▸ **About this exercise**:
Once the line containing "The image size is (1389, 868)." is found, set down that line and each one after it exactly, through the end of the entries.

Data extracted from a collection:
###

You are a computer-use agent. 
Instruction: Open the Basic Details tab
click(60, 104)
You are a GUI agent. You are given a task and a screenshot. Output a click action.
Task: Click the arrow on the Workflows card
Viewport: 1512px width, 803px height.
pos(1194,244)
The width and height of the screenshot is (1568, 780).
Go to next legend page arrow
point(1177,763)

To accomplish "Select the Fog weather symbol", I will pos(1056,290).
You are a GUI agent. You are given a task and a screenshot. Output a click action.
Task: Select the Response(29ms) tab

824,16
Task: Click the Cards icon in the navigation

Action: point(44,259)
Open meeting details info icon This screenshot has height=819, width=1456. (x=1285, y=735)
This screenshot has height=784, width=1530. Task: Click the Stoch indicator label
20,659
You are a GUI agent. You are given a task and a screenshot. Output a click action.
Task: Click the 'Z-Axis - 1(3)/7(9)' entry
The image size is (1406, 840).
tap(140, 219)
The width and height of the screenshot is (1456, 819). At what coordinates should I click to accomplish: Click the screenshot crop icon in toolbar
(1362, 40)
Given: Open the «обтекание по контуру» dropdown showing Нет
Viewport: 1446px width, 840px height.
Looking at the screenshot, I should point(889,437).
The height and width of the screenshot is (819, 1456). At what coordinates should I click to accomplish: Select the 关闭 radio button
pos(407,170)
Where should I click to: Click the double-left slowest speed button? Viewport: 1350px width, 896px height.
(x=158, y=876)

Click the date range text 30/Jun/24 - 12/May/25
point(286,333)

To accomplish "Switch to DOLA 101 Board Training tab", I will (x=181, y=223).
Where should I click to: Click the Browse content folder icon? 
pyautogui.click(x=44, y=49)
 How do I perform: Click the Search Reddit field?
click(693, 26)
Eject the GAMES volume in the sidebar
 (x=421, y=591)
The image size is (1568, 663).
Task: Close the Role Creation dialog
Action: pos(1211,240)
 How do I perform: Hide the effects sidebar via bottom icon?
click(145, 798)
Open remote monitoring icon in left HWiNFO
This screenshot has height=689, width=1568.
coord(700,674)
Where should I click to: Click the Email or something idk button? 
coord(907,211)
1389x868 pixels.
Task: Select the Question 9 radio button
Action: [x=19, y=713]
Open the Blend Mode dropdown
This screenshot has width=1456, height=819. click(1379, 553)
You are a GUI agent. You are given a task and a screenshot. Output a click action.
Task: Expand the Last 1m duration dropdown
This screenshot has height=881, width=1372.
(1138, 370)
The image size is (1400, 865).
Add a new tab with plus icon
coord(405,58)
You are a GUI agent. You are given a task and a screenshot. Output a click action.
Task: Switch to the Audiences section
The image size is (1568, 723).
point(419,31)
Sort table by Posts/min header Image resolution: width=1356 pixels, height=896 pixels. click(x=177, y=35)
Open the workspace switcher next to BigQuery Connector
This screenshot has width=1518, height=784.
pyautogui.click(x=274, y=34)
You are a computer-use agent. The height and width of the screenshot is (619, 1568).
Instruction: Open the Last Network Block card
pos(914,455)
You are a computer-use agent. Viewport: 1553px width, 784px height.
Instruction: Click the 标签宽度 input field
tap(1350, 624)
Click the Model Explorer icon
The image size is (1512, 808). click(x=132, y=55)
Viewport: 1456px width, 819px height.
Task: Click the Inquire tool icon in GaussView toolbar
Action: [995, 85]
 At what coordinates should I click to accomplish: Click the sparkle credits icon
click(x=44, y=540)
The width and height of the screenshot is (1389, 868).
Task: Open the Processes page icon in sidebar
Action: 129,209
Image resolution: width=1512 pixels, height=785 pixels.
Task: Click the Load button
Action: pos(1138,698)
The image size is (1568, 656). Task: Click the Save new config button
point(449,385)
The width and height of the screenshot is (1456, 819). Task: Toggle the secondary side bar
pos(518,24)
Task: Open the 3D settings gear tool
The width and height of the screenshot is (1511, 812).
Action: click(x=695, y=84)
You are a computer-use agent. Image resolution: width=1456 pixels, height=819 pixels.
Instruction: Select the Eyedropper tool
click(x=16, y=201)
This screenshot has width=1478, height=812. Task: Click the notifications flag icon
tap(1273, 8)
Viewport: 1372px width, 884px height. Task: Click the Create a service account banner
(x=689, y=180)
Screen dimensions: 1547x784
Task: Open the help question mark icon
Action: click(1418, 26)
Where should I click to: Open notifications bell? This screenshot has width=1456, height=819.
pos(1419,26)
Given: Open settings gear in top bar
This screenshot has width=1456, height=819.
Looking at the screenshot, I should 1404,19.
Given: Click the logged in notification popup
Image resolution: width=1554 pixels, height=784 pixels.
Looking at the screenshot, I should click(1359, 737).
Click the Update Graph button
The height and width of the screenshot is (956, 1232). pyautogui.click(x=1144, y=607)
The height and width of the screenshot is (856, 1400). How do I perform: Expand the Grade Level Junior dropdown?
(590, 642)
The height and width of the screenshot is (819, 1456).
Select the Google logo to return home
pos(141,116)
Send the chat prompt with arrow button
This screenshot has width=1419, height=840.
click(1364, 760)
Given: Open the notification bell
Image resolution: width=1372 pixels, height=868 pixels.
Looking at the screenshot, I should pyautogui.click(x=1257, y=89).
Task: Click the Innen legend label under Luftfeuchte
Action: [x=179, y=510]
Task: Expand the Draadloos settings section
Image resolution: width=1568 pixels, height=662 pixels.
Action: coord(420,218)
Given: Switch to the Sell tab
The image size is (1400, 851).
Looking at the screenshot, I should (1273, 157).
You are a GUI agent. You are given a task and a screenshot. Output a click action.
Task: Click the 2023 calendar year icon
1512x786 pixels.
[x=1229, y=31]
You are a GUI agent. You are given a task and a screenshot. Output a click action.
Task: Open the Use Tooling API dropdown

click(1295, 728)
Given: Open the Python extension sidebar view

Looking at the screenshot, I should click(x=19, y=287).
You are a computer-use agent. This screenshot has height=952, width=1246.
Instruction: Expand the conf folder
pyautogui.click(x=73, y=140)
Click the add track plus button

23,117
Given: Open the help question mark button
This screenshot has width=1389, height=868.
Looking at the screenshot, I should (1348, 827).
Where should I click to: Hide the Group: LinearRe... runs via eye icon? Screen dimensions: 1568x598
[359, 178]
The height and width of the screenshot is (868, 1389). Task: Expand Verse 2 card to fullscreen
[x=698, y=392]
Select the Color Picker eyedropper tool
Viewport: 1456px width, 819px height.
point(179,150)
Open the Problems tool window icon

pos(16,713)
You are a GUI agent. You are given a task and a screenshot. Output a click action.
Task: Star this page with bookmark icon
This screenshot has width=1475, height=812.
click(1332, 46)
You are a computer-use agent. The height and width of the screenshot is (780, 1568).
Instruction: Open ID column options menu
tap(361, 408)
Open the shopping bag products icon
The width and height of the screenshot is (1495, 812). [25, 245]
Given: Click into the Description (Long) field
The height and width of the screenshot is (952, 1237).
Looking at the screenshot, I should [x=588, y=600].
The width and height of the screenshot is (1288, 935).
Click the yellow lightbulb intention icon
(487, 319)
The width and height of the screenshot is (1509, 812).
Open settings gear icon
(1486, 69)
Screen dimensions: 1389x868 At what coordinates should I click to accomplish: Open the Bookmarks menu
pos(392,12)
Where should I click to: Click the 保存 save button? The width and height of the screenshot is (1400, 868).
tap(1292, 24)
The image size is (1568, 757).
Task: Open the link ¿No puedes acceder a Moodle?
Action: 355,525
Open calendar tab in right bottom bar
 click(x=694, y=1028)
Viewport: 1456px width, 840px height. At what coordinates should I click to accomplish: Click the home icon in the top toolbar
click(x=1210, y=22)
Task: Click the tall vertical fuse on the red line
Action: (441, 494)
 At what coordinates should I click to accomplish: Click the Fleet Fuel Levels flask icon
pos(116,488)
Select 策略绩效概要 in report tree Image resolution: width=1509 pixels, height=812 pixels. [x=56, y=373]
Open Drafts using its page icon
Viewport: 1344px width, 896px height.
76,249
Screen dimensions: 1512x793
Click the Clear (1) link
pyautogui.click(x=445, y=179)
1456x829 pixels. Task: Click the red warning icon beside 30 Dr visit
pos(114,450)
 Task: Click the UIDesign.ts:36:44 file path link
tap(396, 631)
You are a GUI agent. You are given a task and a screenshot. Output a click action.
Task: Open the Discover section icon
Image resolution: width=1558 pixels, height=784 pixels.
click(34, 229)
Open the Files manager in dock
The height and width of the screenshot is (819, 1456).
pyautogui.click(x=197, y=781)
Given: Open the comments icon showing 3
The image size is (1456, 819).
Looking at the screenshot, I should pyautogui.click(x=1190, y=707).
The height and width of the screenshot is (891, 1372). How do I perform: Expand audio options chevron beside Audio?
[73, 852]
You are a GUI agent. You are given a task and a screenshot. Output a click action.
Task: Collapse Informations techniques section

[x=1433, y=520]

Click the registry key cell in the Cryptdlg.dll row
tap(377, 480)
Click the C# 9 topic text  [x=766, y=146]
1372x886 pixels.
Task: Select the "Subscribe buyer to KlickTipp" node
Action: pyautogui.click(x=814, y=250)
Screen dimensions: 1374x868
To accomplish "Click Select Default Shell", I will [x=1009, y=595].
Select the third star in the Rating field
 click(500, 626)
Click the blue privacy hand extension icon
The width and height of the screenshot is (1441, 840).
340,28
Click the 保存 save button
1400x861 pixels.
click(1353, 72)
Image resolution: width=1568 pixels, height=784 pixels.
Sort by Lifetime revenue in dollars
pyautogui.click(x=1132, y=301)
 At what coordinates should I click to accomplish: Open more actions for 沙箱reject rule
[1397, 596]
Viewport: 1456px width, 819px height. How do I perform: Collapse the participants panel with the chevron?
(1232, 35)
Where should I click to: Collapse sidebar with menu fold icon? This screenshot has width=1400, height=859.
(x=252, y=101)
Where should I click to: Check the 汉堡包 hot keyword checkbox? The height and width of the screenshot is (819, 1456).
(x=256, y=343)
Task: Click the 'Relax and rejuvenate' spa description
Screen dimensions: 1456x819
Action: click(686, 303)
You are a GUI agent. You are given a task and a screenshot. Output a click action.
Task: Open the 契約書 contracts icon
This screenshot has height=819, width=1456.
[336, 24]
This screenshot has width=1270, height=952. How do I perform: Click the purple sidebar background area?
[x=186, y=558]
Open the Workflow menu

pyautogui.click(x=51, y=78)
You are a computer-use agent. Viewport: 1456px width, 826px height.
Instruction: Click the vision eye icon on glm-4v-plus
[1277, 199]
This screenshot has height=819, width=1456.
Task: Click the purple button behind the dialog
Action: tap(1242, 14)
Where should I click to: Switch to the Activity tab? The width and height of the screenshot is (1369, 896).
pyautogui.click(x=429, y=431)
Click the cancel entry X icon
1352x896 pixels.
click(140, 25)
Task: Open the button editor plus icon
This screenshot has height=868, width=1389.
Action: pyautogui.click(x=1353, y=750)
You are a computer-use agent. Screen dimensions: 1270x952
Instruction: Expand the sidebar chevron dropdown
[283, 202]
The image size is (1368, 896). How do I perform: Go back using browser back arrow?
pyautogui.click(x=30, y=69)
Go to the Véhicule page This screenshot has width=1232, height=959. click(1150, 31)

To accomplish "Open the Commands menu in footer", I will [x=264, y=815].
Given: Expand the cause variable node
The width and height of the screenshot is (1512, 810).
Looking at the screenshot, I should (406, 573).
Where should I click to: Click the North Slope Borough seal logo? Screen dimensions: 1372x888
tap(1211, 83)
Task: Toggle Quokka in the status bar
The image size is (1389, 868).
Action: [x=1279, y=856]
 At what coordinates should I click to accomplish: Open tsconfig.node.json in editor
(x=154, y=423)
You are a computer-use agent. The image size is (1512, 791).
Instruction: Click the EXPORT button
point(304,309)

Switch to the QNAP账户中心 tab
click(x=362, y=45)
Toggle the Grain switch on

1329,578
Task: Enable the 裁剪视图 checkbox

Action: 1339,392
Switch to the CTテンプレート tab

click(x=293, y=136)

###

▸ **Response**:
The image size is (1389, 868).
Action: [x=1279, y=856]
 At what coordinates should I click to accomplish: Open tsconfig.node.json in editor
(x=154, y=423)
You are a computer-use agent. The image size is (1512, 791).
Instruction: Click the EXPORT button
point(304,309)

Switch to the QNAP账户中心 tab
click(x=362, y=45)
Toggle the Grain switch on

1329,578
Task: Enable the 裁剪视图 checkbox

Action: 1339,392
Switch to the CTテンプレート tab

click(x=293, y=136)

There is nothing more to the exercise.